DATASET RECORDS
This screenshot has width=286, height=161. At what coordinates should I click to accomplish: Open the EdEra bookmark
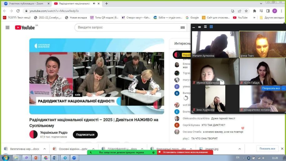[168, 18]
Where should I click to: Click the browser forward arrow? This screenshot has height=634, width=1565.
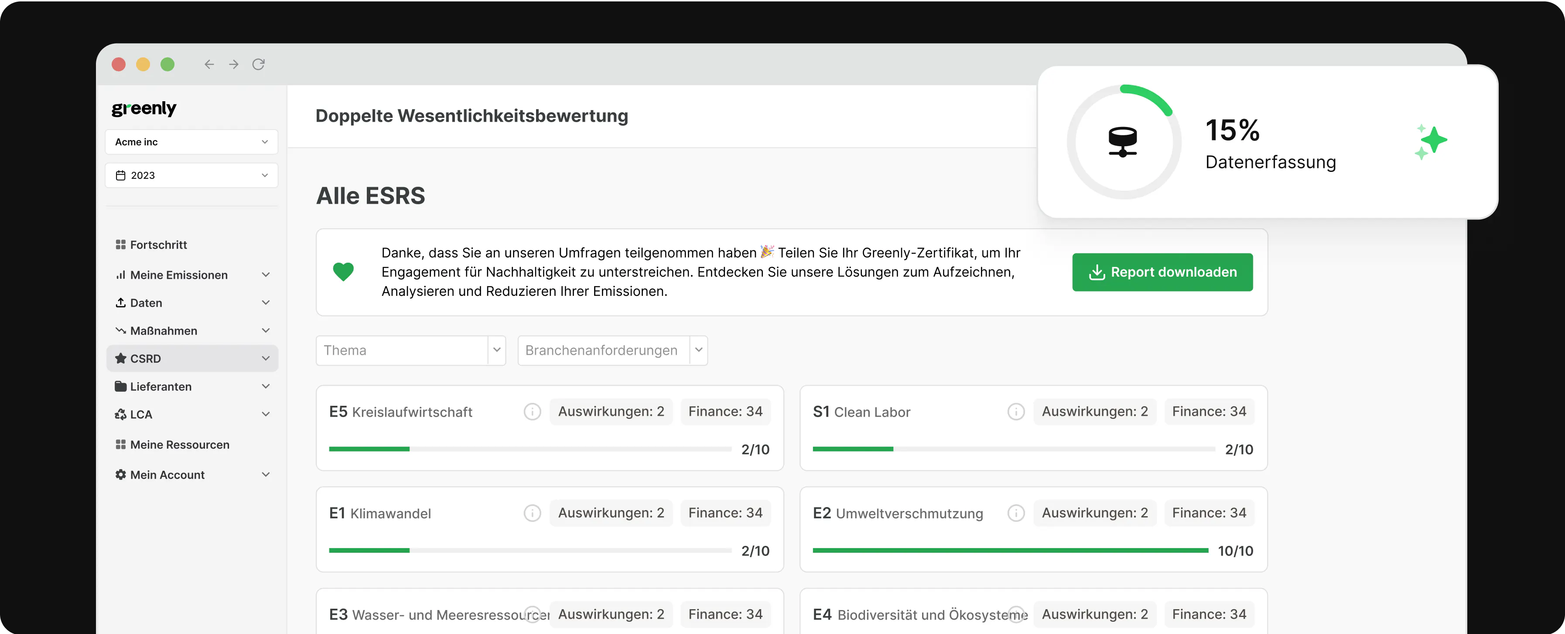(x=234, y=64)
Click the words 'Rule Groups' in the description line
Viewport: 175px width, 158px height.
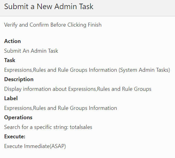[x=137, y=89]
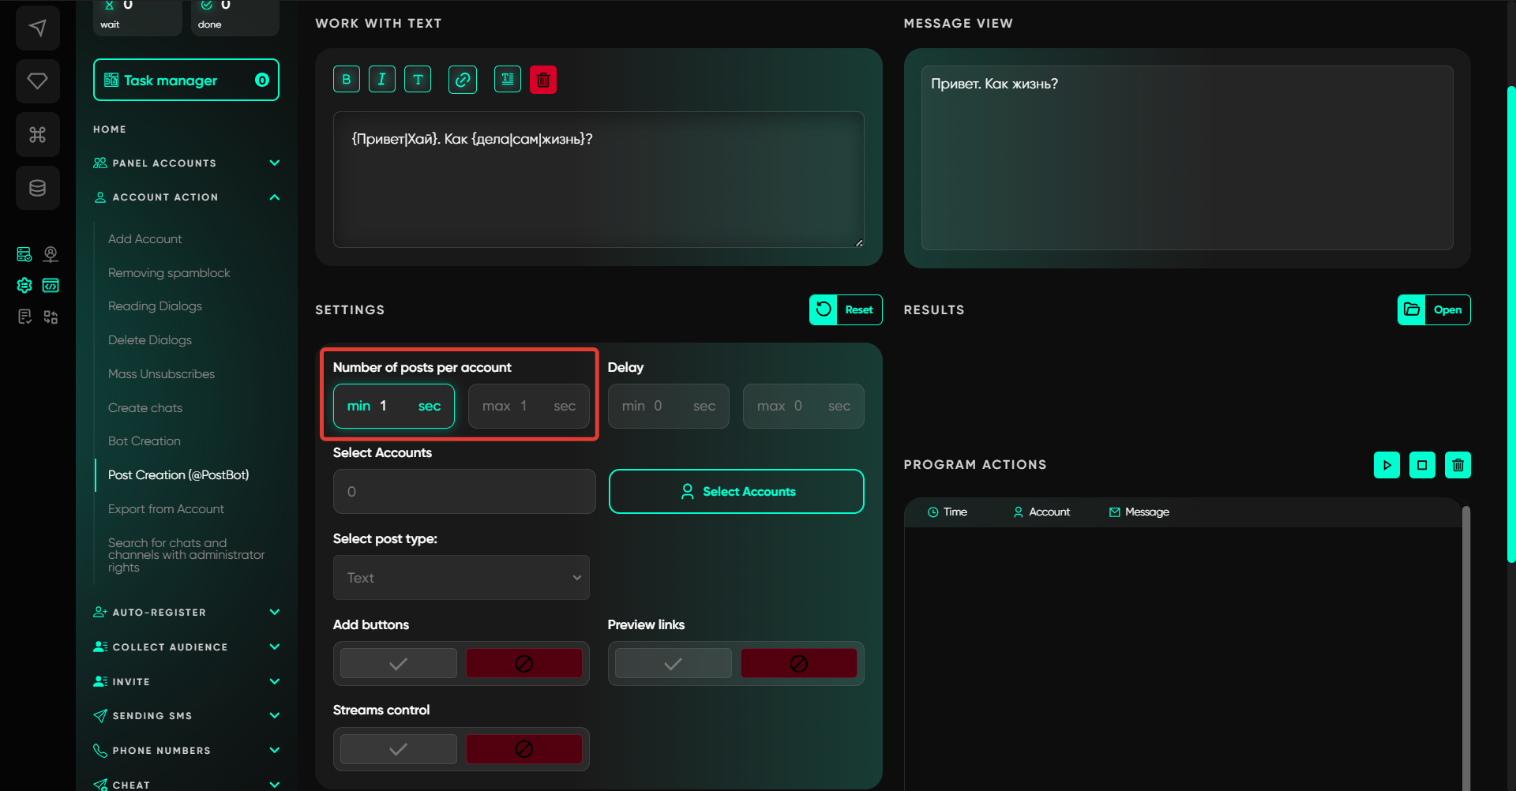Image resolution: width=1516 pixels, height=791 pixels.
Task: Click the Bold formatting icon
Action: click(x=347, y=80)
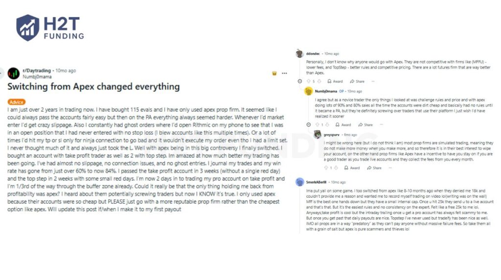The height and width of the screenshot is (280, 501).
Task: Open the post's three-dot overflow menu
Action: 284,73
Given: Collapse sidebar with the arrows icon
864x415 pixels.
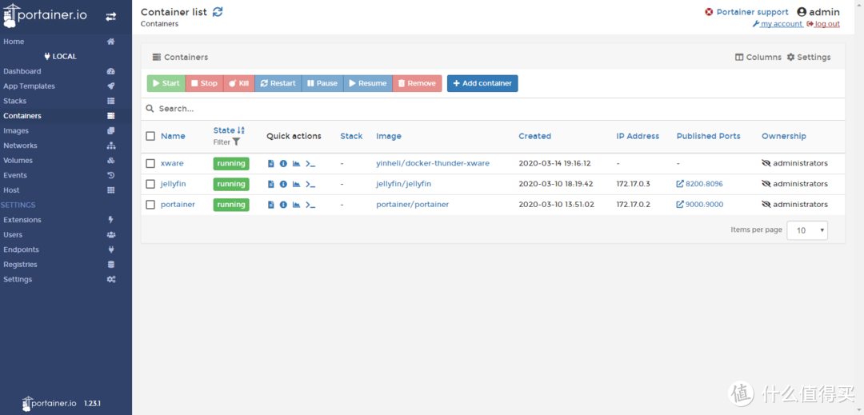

==

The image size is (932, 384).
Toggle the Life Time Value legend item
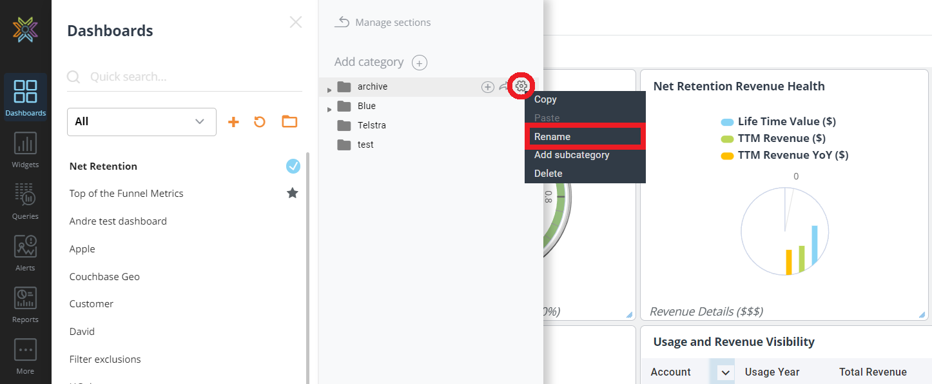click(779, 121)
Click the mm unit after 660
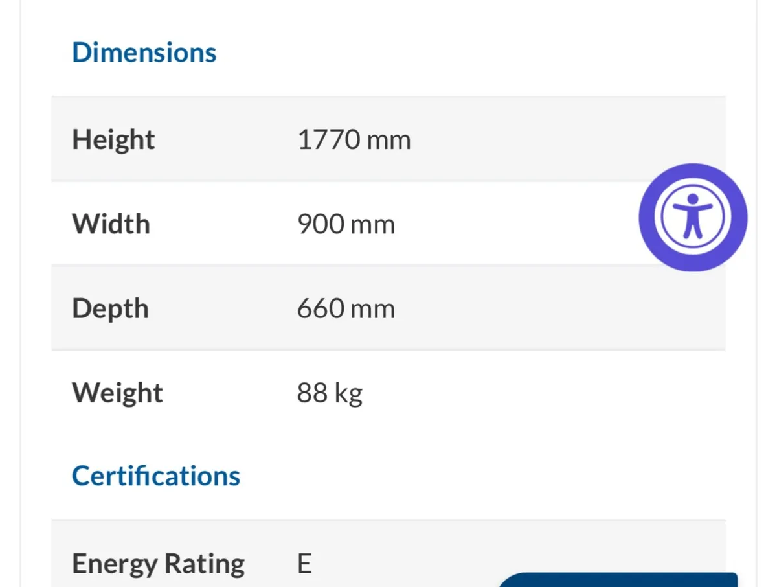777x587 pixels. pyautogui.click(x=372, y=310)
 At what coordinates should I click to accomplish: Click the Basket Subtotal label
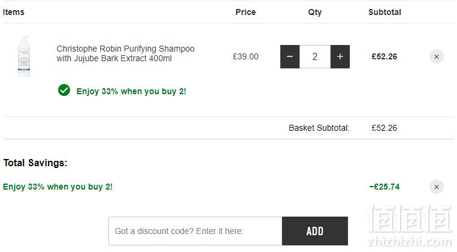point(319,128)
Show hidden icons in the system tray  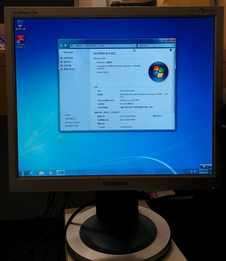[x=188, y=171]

TASK DESCRIPTION
In the data above, find the line containing "Click the words" and the line containing "864x415 pixels.". Repeat those two lines and everything between them exactly, minus the pictures.

RESULT OF THIS EXERCISE
Click the words 'Rule Groups' in the description line
Viewport: 175px width, 158px height.
[x=137, y=89]
Image resolution: width=1516 pixels, height=791 pixels.
Task: Click the Bold formatting icon
Action: click(x=347, y=80)
The height and width of the screenshot is (280, 501).
Task: Open the post's three-dot overflow menu
Action: 284,73
Given: Collapse sidebar with the arrows icon
864x415 pixels.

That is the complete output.